#### REQUIRED TASKS
1. Could you reproduce the boxers-or-briefs article word for word, from "Real talk: as" to "stuff the crotch."?
2. Can you carry the boxers-or-briefs article on past its final line?

#### QUOTED PASSAGE
Girls Tell All: Do You Prefer Guys Wear Boxers Or Briefs?

Girls Tell All

Boxers vs. briefs is a battle that has been raging ever since Ebenezer Q. Boxer introduced his revolutionary undergarment redesign back in 1846. The battle of boxers and briefs is really just the battle between keeping it packed up tight or letting it hang down low (or at least as low as you can swing it), which is just a variation of the old briefs vs. commando clash. There are ardent supporters on both sides, and a consensus has not yet been reached.

It’s time to see what girls, who have no dog in the fight, think about this epic fray.

Ladies, boxers or briefs?

Briefs. They give a good preview. – Kellie Stritz

It really doesn’t matter as long as A. they are clean and in good shape, B. his mom didn’t buy them for him, and C. I’m taking them off at the end of the night. – Ali Hinman

Boxers fasho. – Rachel Page

Boxer briefs. End of story. – PlattyBlonde

You know that scene at the very beginning of Breaking Bad where Walter White is shown running around in the desert in his tightey-whities? Well, if you have never watched Breaking Bad and have no idea what the fuck I’m talking about then there’s a zero-percent chance I’ll ever (by choice) see you stripped down enough to care about your underwear preference. On the other hand, if you have seen Breaking Bad and know what the fuck I’m talking about, just know that if I see you in briefs I’m picturing you as Walter White and will probably either ask you to put your clothes back on or I’ll just walk out of the room without saying a word. Boxers are a must. – Blonde_boozy

Boxer briefs. Always. There should be no other options. Briefs alone look like something only little boys wear. Boxer briefs look good because you can see some bulge. Ladies love bulge more than they love actual, live penis. – Cristina Montemayor

Boxers. Briefs just make everything seem so… sad. But honestly, I’m not going to stop mid-hookup and walk away because you’re wearing the incorrect underwear. – PSLsandPearls

Briefs. I like to be able to see what’s really going on in there. Boxers make you look like a slightly overweight stoner even if you aren’t either of those things. They look better on me than you. – Shannon Layne

My noncommittal self is going to go with boxer briefs. They are really the perfect blend of dude underwear: tightie-whities look too much like girl’s panties for my taste, and boxers are too loose to get an idea of what you’re working with. But the boxer brief is the best of both worlds. – 2NOTbrokegirls

I like to steal guys’ boxers, but they seem more adult-like in briefs. So briefs I guess? Honestly, it’s not a huge deal. – ChampagneShowers

Briefs all day. – Drunk but not in love

Asking boxers or briefs is like asking bottle or draft. Some may have a preference, but I’m too pumped for what’s inside to give a shit about how it’s presented. That being said, boxers definitely have a lovable boyish charm to them. – Lucky Jo

Boxer briefs. It’s like a push-up bra for your dick. And isn’t it time you disappoint us with your size, just like we’ve been doing with our tit size this whole time? – Rachel Varina

Boxer briefs. – Anonymous

I used to hook up with a guy who had a pair of silk boxers. They were the douchiest thing a guy could possibly ever own, so needless to say I stole them. They are by far the most comfortable shacker steal in my closet. (Editor’s Note: I assume this is a vote for boxers?) – Blue-eyed-blondie

Real talk: as long as they aren’t ratty, old, and disgusting, I could care less. Just please wear clean underwear that you haven’t had since high school. – Kayla Haby

My main takeaway: regardless of what you wear, stuff the crotch.

#### PROVIDED MATERIAL
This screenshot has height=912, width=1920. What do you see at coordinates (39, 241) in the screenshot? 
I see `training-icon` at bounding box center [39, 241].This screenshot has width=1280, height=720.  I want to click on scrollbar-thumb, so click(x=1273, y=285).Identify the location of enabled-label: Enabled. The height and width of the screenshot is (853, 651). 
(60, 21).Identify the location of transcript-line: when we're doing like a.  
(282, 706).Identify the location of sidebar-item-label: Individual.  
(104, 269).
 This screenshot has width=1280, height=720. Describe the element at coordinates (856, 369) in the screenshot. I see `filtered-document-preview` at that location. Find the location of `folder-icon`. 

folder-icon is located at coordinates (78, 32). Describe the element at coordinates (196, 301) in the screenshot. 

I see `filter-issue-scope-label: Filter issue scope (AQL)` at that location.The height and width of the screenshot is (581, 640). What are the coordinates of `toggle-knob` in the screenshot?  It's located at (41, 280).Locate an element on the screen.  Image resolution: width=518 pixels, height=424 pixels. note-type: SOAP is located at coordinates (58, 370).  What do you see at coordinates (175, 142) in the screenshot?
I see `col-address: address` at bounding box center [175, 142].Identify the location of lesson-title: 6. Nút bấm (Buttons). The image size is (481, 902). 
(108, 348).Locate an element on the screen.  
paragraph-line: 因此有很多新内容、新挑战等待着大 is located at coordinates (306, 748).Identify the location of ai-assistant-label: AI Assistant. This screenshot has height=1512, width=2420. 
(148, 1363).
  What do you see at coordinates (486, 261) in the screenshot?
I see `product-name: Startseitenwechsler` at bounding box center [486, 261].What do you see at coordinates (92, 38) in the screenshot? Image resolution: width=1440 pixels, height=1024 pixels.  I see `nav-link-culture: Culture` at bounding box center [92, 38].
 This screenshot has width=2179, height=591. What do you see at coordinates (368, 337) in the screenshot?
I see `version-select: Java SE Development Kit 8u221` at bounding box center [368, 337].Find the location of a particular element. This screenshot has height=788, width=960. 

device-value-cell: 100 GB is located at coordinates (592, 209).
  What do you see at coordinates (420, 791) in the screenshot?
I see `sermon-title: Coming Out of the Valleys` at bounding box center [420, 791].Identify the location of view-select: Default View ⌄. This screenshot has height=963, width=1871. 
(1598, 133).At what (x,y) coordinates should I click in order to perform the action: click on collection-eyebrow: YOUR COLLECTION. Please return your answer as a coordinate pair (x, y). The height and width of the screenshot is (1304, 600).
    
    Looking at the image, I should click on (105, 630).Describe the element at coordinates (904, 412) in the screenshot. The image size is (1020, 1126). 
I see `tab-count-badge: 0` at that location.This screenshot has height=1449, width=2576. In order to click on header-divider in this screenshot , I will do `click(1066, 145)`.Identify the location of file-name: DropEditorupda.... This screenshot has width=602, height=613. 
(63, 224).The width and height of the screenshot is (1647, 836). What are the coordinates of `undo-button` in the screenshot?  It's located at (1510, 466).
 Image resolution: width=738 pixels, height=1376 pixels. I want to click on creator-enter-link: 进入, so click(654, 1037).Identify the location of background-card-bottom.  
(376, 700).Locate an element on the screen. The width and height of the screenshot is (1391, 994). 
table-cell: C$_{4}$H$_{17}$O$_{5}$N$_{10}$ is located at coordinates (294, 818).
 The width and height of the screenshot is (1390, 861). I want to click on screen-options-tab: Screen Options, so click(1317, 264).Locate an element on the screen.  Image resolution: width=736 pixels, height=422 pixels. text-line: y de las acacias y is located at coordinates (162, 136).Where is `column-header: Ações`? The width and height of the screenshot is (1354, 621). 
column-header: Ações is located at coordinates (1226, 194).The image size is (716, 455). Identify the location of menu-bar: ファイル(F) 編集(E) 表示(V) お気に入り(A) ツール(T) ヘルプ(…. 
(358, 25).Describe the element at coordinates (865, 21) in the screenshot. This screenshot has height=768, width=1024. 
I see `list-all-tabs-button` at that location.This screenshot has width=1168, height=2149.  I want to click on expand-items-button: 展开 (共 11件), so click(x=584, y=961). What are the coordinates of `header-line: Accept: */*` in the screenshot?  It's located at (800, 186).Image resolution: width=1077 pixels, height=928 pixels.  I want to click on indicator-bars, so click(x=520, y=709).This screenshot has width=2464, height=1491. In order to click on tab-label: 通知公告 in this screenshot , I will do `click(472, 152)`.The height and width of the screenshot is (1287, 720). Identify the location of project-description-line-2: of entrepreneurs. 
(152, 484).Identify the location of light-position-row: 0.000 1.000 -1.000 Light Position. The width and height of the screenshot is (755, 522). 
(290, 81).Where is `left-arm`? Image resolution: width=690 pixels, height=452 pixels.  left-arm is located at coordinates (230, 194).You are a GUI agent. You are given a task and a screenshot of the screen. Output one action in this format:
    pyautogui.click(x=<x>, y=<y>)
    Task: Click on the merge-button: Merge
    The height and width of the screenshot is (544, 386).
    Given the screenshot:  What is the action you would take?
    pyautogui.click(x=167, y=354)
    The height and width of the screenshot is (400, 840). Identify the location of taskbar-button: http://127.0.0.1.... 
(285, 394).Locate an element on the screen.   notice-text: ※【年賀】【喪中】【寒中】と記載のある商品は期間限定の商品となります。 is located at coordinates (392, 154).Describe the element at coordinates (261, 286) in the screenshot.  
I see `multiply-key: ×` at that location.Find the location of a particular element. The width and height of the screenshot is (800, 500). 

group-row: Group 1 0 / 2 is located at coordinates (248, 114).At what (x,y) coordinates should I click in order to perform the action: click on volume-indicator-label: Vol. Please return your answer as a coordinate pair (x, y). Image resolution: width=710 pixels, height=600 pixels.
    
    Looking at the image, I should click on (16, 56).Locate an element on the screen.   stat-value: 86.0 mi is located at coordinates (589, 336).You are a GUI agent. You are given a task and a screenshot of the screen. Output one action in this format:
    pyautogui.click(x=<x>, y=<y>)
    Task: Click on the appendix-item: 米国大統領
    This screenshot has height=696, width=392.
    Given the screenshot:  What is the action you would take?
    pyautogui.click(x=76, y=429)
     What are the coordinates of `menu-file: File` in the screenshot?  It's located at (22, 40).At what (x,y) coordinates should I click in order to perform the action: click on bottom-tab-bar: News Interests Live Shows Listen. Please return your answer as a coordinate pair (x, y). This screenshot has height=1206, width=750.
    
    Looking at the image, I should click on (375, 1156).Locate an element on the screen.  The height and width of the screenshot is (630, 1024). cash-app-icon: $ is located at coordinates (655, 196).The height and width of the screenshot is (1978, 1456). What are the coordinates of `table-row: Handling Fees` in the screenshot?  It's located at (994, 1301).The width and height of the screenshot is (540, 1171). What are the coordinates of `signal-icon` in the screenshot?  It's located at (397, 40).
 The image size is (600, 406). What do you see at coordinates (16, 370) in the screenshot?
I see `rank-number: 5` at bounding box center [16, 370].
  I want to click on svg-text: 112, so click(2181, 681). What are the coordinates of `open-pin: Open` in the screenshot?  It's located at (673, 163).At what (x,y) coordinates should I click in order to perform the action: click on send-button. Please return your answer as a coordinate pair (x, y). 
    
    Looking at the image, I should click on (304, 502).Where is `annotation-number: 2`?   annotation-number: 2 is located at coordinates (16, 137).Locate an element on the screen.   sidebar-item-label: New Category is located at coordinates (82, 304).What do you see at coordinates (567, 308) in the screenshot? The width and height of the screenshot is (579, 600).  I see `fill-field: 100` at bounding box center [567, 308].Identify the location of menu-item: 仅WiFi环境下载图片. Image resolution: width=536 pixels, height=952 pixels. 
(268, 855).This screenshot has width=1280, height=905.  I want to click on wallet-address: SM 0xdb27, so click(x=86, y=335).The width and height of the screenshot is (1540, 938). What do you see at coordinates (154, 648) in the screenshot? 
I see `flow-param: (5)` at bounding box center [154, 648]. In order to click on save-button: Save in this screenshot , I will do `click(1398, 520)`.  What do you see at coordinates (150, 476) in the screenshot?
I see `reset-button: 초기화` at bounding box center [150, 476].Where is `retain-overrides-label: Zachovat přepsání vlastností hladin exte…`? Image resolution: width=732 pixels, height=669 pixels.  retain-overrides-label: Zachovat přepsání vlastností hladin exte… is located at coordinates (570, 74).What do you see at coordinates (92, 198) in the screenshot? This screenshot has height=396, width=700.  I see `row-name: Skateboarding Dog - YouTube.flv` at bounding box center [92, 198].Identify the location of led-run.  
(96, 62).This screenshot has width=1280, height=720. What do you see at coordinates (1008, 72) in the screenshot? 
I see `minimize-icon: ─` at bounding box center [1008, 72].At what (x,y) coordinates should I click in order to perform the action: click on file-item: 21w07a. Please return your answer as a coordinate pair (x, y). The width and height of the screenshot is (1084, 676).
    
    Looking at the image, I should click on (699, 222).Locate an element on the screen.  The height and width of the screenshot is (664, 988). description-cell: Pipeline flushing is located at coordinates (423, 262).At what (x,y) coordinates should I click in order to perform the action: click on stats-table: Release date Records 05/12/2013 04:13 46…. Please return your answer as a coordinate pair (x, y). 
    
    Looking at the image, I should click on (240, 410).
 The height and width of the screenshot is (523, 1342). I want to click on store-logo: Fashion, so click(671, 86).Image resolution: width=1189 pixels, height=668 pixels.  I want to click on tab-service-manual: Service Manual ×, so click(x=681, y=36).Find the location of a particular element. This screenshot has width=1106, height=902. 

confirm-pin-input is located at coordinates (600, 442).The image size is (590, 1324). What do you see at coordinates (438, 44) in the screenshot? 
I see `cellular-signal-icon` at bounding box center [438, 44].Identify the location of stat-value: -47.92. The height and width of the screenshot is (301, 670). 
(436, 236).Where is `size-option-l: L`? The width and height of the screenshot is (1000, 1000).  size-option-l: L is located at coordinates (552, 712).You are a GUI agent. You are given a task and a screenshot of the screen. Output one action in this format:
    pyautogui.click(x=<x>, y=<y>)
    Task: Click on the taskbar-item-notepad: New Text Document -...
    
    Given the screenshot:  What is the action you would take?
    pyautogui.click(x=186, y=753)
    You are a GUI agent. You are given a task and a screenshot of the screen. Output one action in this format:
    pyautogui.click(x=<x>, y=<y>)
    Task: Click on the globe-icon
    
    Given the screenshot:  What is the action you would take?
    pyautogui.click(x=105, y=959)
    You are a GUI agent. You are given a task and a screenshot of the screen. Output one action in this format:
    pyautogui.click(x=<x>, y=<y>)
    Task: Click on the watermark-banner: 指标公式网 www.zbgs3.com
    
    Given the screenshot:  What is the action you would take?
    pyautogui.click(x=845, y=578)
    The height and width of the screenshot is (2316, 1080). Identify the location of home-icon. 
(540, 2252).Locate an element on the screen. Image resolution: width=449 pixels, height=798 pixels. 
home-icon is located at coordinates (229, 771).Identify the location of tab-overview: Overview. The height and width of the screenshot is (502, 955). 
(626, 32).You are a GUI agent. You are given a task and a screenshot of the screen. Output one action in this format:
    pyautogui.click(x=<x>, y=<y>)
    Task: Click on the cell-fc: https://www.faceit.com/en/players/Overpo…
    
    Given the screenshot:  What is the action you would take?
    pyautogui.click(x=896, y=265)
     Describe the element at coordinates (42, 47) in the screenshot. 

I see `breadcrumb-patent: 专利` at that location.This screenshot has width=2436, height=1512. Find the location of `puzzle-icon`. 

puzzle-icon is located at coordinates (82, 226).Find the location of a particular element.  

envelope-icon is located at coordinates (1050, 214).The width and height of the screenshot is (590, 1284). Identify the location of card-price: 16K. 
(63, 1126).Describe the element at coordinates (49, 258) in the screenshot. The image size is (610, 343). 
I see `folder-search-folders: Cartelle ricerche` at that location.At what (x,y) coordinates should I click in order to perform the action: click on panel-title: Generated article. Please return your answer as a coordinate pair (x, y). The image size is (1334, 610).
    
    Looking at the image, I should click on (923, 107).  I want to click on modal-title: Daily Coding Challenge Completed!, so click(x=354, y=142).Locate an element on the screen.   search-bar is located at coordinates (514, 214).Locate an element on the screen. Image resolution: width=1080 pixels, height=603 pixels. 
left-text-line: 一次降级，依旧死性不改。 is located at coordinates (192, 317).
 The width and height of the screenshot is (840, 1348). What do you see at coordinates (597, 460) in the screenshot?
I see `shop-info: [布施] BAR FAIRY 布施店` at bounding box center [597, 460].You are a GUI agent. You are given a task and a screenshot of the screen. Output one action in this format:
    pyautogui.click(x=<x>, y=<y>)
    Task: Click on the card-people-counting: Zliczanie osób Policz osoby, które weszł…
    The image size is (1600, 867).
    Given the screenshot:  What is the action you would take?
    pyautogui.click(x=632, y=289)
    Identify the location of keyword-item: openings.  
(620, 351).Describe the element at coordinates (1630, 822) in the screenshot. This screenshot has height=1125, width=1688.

#### EXERCISE RESPONSES
1.
Real talk: as long as they aren’t ratty, old, and disgusting, I could care less. Just please wear clean underwear that you haven’t had since high school. – Kayla Haby

My main takeaway: regardless of what you wear, stuff the crotch.

2.
Check out the previous Girls Tell All topics:

Thoughts On Manscaping

What Makes You Attracted To A Guy?

What Makes A Guy Unattractive?

Are You Looking For A Bad Boy?

What Causes You To Friend Zone A Guy?

What’s Your Favorite Thing About Frat Guys?

What’s Your Least Favorite Thing About Frat Guys?

What Hints Do Guys Never Pick Up On?

Does Size Matter?

What Do You Wish More Guys Would Do In Bed?

What’s The Worst Pickup Line You’ve Ever Heard?

What’s The Best Pickup Line You’ve Ever Heard?

  1. donghanger

    Who gives a fuck. If she’s already down there I’m at least getting my dick sucked.

    9 years ago at 2:41 pm
    1. FrattyWillRFM

      I invite you to join our organization, LGTBQIAABCDEFGHIPZ. I think you will really like it

      9 years ago at 4:25 pm
  2. AlbertSullardBarnes

    “Ladies, what’s the best pickup line that’s ever been used on you?” Great copy and paste skills bud

    9 years ago at 3:18 pm
  3. Bobby Axelrod

    Hey, Blonde_Boozy, nobody gives a shit about your one breaking bad reference. Just show us the tits or move on.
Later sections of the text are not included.